The Census Bureau says that 16.7% of the people in this district live in "poverty." That's by their completely fraudulent measure of "cash income," where in-kind benefits don't count. But we spend vast sums on the in-kind benefits. We have large tracts of public housing that would have market rental value of easily $40,000 per apartment per year. We provide Medicaid to the poor at average cost per beneficiary exceeding $10,000 per year. Food stamps average about $8000 per year. Many "poor" families in this district have over $50,000 lavished on them per year in in-kind benefits, and some over $100,000, and none of it counts.
And then, also lurking at the bottom of the Census Bureau income numbers, are a lot of people you probably thought were not poor at all. You might even have thought they were rich. They may have a lot of resources available to live on but they don't have any "cash income" at this moment. I'm talking about those law students at Columbia and NYU and Fordham who will get fancy law firm jobs in a couple of years at $200,000 per year, but this year they are living on family resources and working the summer at an unpaid internship for a Federal judge. The Census Bureau counts them as "poor" with zero income. Or there's the new college grad who has just moved to Manhattan to make his fortune but hasn't landed his first job yet. Or the young heiress with an unpaid job at one of the museums. With enough of these people you can really run up your Gini index.

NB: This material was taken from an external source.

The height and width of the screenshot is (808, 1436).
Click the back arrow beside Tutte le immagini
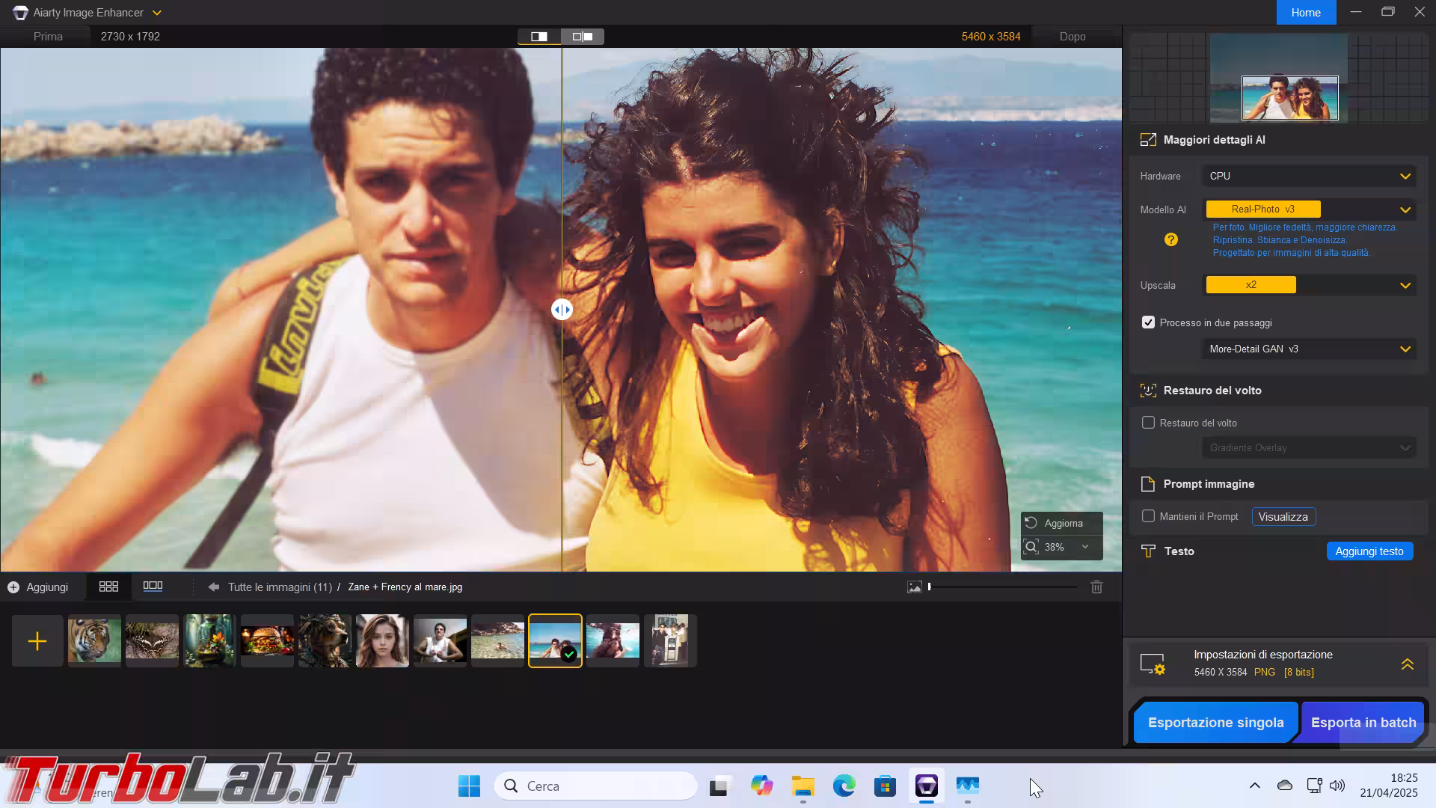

And by the way, look at some of the other Congressional districts of the top ten in "income inequality," and you will find a remarkable collection of the homes of the progressive gentry. New York 12 -- that's our cross-town rivals from the Upper East Side. Pennsylvania 2 is much of the heart of Philadelphia. Illinois 7 -- that's downtown Chicago and its super-rich north side. And California 33 is Henry Waxman's coastal Los Angeles district, including Beverly Hills, Santa Monica, Malibu and Palos Verdes.
None of this is a coincidence. Income inequality is undoubtedly a consequence of the capitalist system; but the extremes of "income inequality" as presented to us by politicians from intentionally misleading Census Bureau data are something else. These extremes are substantially the product of fraudulent government numbers that systematically exclude the effects of the government programs sold to the public to cure the inequality. It all works until the public wakes up and notices that the worst "inequality" is right in the heart of the progressive bastions, in the very places where the progressive programs are most lavishly employed.